Dalam laporan yang sama, BPS juga mengungkapkan bahwa pertumbuhan ekonomi Indonesia mencapai 5,12% secara tahunan (year-on-year/yoy) dan 4,04% dibandingkan kuartal sebelumnya (quarter-to-quarter/qtq).
Produk Domestik Bruto (PDB) atas dasar harga berlaku tercatat sebesar Rp 5.947 triliun, sementara PDB atas dasar harga konstan mencapai Rp 3.396,3 triliun.
Menteri Keuangan Sri Mulyani Indrawati menyampaikan bahwa angka kontraksi belanja pemerintah yang dirilis BPS berbeda dengan proyeksi Kementerian Keuangan (Kemenkeu).
Sebelumnya, pihaknya memperkirakan belanja pemerintah masih tumbuh tipis di kisaran 0,2%. Namun, realisasi yang dilaporkan BPS justru menunjukkan kinerja negatif, yang disebut Sri Mulyani sebagai imbas dari tingginya basis pengeluaran tahun sebelumnya.
“Kami memperkirakan seharusnya tumbuh sekitar 0,2%, namun data BPS menunjukkan kontraksi 0,33%. Ini berarti kita semua, dari kementerian/lembaga hingga pemerintah daerah, harus bekerja lebih keras untuk mempercepat realisasi belanja,” jelas Sri Mulyani dalam konferensi pers di Kantor Kemenko Perekonomian, Selasa (5/8/2025).

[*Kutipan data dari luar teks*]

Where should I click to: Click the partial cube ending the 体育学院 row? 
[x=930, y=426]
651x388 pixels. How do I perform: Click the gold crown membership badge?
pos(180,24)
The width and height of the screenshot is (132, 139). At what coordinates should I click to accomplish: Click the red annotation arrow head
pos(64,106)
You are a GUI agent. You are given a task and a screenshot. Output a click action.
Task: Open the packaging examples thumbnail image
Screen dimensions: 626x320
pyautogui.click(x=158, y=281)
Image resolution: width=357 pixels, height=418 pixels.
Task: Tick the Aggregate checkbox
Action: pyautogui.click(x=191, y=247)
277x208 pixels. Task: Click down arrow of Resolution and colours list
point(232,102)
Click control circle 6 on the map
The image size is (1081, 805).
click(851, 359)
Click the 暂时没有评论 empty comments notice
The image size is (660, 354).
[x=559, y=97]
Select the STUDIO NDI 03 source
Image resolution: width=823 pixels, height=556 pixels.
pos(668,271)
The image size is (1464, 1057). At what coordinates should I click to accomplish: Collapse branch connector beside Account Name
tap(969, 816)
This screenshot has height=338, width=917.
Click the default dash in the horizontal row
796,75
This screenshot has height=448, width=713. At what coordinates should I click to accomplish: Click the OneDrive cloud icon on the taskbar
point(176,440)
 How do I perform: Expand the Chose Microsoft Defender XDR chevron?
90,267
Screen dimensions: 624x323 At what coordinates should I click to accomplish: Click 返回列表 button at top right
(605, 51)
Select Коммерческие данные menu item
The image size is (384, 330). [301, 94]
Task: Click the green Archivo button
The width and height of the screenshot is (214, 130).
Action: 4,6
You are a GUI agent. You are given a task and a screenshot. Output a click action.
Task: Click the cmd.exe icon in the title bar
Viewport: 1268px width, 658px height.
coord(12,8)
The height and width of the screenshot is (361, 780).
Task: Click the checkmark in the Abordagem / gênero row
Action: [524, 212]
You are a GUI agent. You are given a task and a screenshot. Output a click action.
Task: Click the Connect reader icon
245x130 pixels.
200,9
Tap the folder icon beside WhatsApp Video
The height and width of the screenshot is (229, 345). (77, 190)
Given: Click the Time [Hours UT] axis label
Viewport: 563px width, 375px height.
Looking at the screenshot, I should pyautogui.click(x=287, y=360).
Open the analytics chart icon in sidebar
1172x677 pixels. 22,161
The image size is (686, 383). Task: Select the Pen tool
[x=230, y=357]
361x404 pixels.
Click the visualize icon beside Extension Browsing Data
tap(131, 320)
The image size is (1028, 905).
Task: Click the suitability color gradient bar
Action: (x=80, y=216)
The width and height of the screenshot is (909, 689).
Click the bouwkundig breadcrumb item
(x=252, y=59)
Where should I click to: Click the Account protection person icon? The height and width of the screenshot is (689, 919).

Jika dirinci, belanja pegawai mencapai Rp 134,7 triliun pada kuartal II-2025, naik tipis 1% dibandingkan periode yang sama tahun sebelumnya sebesar Rp 133,4 triliun.
Menurut Kemenkeu, angka ini didorong oleh pembayaran tunjangan hari raya (THR) dan gaji ke-13 untuk ASN, TNI, dan Polri yang dicairkan pada Maret dan Juni.
Di sisi lain, belanja modal menunjukkan pertumbuhan yang cukup signifikan. Pada kuartal II-2025, realisasinya mencapai Rp 70,1 triliun, melonjak 30% dibandingkan periode yang sama tahun sebelumnya yang hanya sebesar Rp 53,8 triliun.
Namun, belanja barang justru mengalami penurunan cukup tajam. Pada kuartal II-2025, realisasi belanja barang mencapai Rp 85,7 triliun, mengalami kontraksi 9,7% dibandingkan kuartal II-2024 yang sebesar Rp 94,9 triliun.
Pemerintah memperkirakan belanja barang akan mulai pulih sejak Juni 2025.
Untuk belanja sosial, realisasi pada kuartal II-2025 tercatat sebesar Rp 39,1 triliun, naik 20,4% dibandingkan dengan kuartal II tahun lalu yang sebesar Rp 32,5 triliun.
“Dua komponen ini menjadi faktor pendukung dalam perhitungan pertumbuhan kuartal II-2025, baik dalam menjaga daya beli maupun mendukung masyarakat dan investasi melalui belanja modal,” ujar Sri Mulyani.
Sementara itu, realisasi transfer ke daerah dan dana desa tercatat sebesar Rp 193,5 triliun pada kuartal II-2025. Angka ini turun 10,3% dari kuartal II-2024 yang sebesar Rp 215,8 triliun.
Meski belanja pemerintah masih mengalami kontraksi, Sri Mulyani menilai situasinya sudah membaik dibandingkan kuartal I-2025, saat kontraksi belanja mencapai 1,37%.
Ia menjelaskan bahwa pada awal tahun, pemerintah masih dalam proses penyesuaian nomenklatur akibat terbentuknya kabinet baru.
“Jika kita lihat, kontraksi 0,33% secara tahunan ini lebih baik dibandingkan kuartal I-2025, yang waktu itu masih masa penyesuaian pasca pembentukan kabinet baru dan menyebabkan kontraksi hingga 1,37%,” tutup Sri Mulyani.